The police and military organizations operate, in large part, under a system where there is no real and formidable national security law to protect the State, and there are no clear delineation of functions and responsibilities between them, resulting in confusion, turf war and finger-pointing.
The only national security law, Republic Act 1700, better known as the anti-subversion law, was repealed on September 22, 1992 by the Ramos administration. Its repeal created a national security vacuum that saw the expansion of the leftist organization, the resurgence of separatism in Mindanao by the Moro Islamic Liberation Front and the Moro National Liberation Front, and the birth of the fundamentalist Abu Sayyaf terrorist group.
The anti-insurgency campaign of the military is most often just a conceptual and theoretical plan, devoid of strategic substance, that doesn’t make sense to many people. The truth is that the military and police organizations are now stuck to the body-count syndrome that is quite misleading because what is merely reported in the media is the number of terrorists killed, wounded, captured, or surrendered.
What is not reported is that the terrorists produce more warm bodies faster than the military and the police could attrite them. This is so because for the leftist terrorists, the most important battlefield is not the military one but the political, social, and economic fronts where they built their foundation and have made tremendous gains over the last three decades.
The law available but insufficient to stifle communist insurgency is the antiquated Revised Penal Code. Article 147 of the Code penalizes subversive and rebellious acts for only six years in prison and imposes a fine not exceeding P1,000 for founders, directors, and presidents of associations totally or partially organized for the purpose of committing any of the crimes under the Code.
Many internal factors in the armed services also made them a threat to society, and external factors have also contributed to both the military’s disunity and the inability of the civilian government to control them. For instance, the problem of a continuing economic decline and the threat of Communist insurgency and terrorism in various parts of Mindanao have made the armed services inordinately very large and indispensable to the orderly conduct of public affairs.
Where in normal times the military is a sword kept in the scabbard in preparation for external and internal enemies, it is a sword now perpetually unsheathed because of real and formidable challenges to the state.
No matter how one looks at the problem, it cannot be denied that the problem is a political one in which the military is only one factor among many.
When may we expect our national security to become truly and sustainably stable? Our people—not just our leaders—must answer that question collectively, with the proper mix of attitudinal and behavioral changes. The answer will not be of specific date in the calendar; rather, like national security itself, the answer will be situational.
For as long as illegal drugs, lewd tabloids, pornographic movies, pirated intellectual property and smuggled goods proliferate on our sidewalks; for as long as bickering rather than public service dominates our political and bureaucratic landscapes; for as long as graft and corruption deter our people from developing confidence in our leaders; for as long as we compromise our sovereignty; for as long as we are unable to develop a truly national culture that transcends regional and ethnocentric loyalties; for as long as our industries remain globally uncompetitive; and for as long as the masses of our people remain mired in poverty, we cannot enjoy the kind of national security that we need to sustain a quality of life that our people would find worth defending.

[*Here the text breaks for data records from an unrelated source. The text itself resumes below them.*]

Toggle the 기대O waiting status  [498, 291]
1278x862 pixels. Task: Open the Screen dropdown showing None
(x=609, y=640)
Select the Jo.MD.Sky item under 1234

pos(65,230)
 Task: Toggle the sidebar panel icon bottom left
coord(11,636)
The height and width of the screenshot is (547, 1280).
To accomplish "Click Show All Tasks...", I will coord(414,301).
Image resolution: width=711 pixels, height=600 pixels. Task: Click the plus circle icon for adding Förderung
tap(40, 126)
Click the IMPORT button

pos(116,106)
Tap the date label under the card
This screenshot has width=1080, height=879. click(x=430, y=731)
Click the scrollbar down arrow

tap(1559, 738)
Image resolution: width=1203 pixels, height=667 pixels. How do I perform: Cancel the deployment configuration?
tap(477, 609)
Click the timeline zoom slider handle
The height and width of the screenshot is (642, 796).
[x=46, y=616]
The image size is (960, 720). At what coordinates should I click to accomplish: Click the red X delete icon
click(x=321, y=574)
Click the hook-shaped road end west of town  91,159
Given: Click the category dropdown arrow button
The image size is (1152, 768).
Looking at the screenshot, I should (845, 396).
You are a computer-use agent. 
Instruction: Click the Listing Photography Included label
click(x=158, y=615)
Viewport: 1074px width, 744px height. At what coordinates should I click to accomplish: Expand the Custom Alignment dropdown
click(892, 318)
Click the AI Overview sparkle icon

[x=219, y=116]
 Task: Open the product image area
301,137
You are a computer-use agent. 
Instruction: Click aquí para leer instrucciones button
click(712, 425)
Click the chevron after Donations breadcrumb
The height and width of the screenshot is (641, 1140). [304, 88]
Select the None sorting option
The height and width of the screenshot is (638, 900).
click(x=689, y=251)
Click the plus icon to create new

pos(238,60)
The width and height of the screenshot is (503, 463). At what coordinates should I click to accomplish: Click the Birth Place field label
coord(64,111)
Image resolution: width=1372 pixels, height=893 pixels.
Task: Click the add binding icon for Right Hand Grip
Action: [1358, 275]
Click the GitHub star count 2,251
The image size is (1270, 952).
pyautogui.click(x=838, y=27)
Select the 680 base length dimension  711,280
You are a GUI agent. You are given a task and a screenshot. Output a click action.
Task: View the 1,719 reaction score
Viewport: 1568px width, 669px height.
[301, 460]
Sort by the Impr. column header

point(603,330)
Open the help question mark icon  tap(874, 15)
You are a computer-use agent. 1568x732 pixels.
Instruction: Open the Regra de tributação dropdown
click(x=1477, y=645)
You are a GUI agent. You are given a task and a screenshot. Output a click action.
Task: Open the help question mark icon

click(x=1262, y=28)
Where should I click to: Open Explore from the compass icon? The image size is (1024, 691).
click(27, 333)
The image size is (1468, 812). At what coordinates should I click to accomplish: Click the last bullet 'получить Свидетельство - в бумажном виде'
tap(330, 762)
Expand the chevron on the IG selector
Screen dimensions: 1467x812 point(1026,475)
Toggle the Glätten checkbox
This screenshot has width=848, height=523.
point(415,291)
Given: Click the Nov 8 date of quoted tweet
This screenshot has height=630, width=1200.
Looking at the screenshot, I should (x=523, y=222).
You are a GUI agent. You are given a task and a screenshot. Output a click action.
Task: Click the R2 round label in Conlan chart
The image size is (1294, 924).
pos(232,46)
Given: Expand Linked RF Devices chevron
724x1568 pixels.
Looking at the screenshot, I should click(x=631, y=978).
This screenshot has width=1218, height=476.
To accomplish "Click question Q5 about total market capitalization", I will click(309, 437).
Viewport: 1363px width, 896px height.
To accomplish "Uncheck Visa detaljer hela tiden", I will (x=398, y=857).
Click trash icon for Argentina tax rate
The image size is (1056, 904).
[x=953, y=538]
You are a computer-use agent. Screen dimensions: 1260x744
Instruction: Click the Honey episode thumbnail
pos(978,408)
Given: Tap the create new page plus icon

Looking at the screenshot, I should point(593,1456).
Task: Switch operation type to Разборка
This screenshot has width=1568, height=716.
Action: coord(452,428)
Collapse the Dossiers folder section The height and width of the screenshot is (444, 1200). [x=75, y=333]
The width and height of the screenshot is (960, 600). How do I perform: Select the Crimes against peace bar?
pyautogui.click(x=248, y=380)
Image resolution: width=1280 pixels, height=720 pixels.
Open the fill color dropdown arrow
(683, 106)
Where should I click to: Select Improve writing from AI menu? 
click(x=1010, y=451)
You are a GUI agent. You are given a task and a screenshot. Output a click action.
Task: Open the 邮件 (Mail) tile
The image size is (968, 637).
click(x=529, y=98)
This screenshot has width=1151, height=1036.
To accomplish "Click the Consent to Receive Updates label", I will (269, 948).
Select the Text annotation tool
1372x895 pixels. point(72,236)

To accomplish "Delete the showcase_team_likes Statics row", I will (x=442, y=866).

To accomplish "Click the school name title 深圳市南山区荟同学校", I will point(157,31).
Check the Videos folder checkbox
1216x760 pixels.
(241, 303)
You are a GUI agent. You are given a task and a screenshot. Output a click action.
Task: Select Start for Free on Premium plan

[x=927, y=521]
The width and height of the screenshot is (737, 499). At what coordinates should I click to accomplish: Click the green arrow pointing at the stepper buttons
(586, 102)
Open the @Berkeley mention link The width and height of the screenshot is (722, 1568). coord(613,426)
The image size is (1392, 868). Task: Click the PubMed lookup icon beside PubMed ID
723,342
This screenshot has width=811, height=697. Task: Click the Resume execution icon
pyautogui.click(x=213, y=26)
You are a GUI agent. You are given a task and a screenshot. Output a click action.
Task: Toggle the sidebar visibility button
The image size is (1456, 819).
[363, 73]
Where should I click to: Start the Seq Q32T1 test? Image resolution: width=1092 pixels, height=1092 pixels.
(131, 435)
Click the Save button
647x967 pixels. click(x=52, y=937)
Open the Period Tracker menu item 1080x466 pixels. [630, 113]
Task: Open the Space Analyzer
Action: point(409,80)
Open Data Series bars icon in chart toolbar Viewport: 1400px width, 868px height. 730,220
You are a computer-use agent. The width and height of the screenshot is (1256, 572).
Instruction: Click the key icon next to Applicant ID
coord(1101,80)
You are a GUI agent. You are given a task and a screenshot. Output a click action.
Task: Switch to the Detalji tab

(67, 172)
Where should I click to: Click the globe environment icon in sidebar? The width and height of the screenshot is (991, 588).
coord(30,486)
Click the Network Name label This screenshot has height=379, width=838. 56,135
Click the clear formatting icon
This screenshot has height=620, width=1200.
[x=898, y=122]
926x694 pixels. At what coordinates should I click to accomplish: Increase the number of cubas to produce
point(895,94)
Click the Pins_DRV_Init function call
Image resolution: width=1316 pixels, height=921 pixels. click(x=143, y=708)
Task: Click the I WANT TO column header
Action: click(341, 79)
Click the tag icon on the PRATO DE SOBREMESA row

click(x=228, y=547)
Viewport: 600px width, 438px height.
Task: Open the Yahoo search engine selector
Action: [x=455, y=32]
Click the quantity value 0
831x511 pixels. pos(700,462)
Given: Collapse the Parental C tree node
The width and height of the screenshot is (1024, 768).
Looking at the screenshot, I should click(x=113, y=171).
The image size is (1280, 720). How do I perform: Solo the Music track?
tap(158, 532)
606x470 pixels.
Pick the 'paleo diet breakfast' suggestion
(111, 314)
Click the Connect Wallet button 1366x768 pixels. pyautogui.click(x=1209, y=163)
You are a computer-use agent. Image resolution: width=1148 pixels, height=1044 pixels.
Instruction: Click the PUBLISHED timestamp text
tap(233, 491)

Citizens who are vigilant against crime and who testify in court; vendors who stay off our streets and sidewalks; households that dispose of their garbage properly; employers who give workers their dues; civil servants and workers who perform their jobs diligently and properly; priests who serve our spiritual needs and not the political agenda of dissidents or rebels; journalists who report accurately rather than opinionate, speculatively; an educational system that inculcates national identity, patriotism, discipline and values among our youths—these and not just political leaders, the military and the police, are the components we need to build national security.
We must realize that it takes a nation to build true national security, just as it takes majorities to build democracy.